There was barely room to walk between the beds. All were filled with coughing, retching, moaning people. The muttering of the mad were the only voices heard. In the beginning, the noise had filled the church and echoed from its bare walls. But at this point, it was a low murmur.

The church’s pews had all been removed. Doc Cotton had requested people bring beds from their spare bedrooms—just the frames, box springs, and mattresses. The room was lit by lanterns they’d suspended from the ceiling, a warm glow that didn’t soften the ugly reality that the whole town lay dying in the sanctuary.

Carly hadn’t slept in days. She bathed burning foreheads with cool water. She cleaned up after the sick and helped move the dead outside to the large pit Tommy Burton had dug with his backhoe.

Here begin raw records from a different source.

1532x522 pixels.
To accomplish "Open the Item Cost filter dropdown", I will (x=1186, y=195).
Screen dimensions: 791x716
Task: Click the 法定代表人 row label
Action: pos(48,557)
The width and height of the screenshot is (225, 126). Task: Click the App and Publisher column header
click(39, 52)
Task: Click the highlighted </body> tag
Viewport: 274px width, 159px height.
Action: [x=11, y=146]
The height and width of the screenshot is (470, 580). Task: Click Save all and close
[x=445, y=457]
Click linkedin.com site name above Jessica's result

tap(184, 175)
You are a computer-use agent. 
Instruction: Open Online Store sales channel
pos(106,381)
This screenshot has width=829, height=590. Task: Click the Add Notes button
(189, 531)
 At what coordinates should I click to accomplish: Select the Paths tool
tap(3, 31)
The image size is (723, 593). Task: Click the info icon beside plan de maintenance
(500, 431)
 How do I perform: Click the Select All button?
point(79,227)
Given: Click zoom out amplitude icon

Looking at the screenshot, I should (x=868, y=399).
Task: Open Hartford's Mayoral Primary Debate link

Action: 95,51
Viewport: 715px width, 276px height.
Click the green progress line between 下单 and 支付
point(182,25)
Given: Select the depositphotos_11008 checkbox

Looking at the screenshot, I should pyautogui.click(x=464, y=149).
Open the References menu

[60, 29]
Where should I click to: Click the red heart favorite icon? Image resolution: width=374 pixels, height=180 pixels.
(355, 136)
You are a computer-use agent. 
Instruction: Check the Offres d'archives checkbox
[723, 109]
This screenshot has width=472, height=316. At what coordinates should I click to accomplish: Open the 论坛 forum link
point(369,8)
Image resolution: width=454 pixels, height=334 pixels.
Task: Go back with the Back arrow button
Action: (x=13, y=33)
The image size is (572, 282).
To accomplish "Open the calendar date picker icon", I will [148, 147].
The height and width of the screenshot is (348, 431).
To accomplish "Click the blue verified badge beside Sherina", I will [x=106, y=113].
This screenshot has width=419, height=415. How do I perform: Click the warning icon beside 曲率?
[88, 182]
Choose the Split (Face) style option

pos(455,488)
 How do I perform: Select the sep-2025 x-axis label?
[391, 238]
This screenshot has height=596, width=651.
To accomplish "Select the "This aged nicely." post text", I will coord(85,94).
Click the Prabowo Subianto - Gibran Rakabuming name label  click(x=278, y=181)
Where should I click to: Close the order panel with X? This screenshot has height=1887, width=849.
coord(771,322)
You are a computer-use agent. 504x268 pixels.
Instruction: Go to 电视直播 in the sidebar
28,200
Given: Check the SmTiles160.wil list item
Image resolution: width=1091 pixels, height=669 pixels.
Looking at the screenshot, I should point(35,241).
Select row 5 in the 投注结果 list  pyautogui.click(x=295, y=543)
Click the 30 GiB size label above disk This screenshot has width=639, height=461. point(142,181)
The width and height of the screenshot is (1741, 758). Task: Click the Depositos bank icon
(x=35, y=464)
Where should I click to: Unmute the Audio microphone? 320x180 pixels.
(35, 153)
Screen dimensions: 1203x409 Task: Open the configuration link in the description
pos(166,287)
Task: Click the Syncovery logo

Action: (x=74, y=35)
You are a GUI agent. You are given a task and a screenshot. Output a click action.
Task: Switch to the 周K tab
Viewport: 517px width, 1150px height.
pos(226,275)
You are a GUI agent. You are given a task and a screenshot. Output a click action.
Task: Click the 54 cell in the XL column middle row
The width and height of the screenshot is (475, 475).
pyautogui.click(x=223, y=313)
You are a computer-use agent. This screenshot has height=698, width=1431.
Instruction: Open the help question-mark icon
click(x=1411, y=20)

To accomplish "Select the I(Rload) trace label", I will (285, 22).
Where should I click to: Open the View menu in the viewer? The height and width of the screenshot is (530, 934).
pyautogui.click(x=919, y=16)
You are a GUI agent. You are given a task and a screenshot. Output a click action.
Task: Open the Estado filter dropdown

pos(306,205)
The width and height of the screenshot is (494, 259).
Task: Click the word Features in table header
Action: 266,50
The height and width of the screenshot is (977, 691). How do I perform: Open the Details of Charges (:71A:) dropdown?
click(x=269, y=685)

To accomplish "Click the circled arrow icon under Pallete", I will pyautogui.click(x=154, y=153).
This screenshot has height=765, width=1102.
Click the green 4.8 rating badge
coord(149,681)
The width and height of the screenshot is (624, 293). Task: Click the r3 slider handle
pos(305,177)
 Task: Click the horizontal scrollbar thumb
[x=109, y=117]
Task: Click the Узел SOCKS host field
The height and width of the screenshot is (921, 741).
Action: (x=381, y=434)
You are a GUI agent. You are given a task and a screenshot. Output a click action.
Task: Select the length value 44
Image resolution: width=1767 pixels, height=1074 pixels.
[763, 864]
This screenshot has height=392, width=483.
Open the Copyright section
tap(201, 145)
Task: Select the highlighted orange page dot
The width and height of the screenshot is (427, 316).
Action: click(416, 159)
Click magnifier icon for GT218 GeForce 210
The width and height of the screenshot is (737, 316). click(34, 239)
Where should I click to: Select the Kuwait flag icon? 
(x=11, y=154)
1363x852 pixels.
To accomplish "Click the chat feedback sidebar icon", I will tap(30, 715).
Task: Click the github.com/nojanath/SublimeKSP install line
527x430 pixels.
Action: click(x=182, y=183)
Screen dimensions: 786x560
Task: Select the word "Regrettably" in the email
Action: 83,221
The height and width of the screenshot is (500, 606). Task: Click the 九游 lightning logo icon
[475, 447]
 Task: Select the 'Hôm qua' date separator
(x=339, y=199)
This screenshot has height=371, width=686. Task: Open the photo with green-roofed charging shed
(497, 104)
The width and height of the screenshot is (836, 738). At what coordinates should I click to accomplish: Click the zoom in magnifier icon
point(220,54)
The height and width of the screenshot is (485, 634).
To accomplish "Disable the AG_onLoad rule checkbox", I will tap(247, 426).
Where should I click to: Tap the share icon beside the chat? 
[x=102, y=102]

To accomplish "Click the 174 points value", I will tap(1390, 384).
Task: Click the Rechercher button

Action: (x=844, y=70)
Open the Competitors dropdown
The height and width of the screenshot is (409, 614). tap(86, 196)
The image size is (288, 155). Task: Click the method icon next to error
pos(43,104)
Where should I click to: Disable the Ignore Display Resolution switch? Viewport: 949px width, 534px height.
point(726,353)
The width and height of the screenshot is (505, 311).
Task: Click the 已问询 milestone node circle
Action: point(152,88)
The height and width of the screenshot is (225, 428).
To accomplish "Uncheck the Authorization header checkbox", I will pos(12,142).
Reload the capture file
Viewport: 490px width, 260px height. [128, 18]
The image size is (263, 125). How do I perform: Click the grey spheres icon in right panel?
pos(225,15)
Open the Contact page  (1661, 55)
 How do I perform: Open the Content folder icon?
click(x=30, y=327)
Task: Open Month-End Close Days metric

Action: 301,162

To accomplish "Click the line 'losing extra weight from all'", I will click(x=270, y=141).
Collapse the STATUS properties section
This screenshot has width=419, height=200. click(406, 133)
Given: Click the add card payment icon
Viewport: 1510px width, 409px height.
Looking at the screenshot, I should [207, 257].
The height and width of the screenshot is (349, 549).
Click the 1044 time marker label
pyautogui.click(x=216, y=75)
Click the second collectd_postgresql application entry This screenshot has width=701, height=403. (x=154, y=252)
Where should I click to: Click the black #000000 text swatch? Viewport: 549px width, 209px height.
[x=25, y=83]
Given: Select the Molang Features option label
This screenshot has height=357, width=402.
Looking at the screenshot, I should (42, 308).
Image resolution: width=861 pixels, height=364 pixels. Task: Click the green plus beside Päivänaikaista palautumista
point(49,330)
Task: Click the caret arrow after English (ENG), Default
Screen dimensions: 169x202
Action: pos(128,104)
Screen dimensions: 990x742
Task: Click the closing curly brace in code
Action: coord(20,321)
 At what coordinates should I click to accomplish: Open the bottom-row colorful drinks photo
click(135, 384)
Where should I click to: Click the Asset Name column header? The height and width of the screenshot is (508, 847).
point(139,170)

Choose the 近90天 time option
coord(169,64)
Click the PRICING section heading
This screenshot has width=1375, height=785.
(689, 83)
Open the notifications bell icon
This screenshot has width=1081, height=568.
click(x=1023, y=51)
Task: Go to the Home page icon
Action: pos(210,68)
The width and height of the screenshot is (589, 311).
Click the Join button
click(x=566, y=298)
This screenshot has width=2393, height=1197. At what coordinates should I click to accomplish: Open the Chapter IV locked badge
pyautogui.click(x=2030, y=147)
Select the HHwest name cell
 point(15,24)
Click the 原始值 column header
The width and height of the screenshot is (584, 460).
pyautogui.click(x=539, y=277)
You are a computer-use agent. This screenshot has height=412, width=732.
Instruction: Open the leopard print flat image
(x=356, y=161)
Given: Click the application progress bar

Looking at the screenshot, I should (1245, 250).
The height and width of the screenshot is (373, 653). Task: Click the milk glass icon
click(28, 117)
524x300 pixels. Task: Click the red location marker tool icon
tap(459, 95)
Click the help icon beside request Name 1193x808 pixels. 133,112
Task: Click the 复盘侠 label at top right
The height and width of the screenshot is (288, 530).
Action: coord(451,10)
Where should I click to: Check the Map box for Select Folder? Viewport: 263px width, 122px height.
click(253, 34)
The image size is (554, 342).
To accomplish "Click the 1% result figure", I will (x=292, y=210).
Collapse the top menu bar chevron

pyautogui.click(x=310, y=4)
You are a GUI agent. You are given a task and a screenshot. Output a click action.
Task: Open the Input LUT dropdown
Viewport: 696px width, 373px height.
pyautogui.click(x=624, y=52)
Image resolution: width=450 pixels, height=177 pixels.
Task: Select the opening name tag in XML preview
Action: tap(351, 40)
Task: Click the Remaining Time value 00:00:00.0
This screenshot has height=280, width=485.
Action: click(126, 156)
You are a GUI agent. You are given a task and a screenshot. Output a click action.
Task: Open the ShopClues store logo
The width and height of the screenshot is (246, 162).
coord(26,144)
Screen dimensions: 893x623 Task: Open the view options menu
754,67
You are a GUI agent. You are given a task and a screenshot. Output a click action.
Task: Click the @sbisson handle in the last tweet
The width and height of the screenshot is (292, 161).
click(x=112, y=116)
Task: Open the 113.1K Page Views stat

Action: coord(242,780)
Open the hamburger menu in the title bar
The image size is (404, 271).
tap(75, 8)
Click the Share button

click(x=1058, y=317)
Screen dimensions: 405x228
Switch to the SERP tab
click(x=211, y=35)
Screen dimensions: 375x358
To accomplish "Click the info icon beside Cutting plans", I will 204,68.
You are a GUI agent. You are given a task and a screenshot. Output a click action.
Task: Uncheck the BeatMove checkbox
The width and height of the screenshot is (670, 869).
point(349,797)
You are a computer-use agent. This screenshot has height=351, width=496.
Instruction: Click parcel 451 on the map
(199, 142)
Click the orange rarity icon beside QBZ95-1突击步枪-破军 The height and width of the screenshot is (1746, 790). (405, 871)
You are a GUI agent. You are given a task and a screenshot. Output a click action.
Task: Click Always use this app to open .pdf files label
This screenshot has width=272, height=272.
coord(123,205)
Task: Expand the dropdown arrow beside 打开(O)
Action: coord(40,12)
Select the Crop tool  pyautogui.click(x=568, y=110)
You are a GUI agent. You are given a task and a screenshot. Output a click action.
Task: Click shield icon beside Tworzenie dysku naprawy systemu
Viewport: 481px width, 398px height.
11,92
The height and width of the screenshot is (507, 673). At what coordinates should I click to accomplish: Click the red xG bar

At first, the dead were washed and carefully wrapped in sheets, their families tucking small mementos, like pictures, inside with them. And then the families fell ill, and there was no one to perform those last acts of kindness and love.

“You need to take a nap, girl,” Old Miz Marson said. Carly hadn’t heard her approach. 

“Perhaps later,” Carly replied, knowing it was a lie.

“You ain’t gonna do anyone no good if you fall sick yourself.”

Maybe not, but she couldn’t leave them. She couldn’t rest while the people who had taken them in— welcomed them to their community—suffered and died.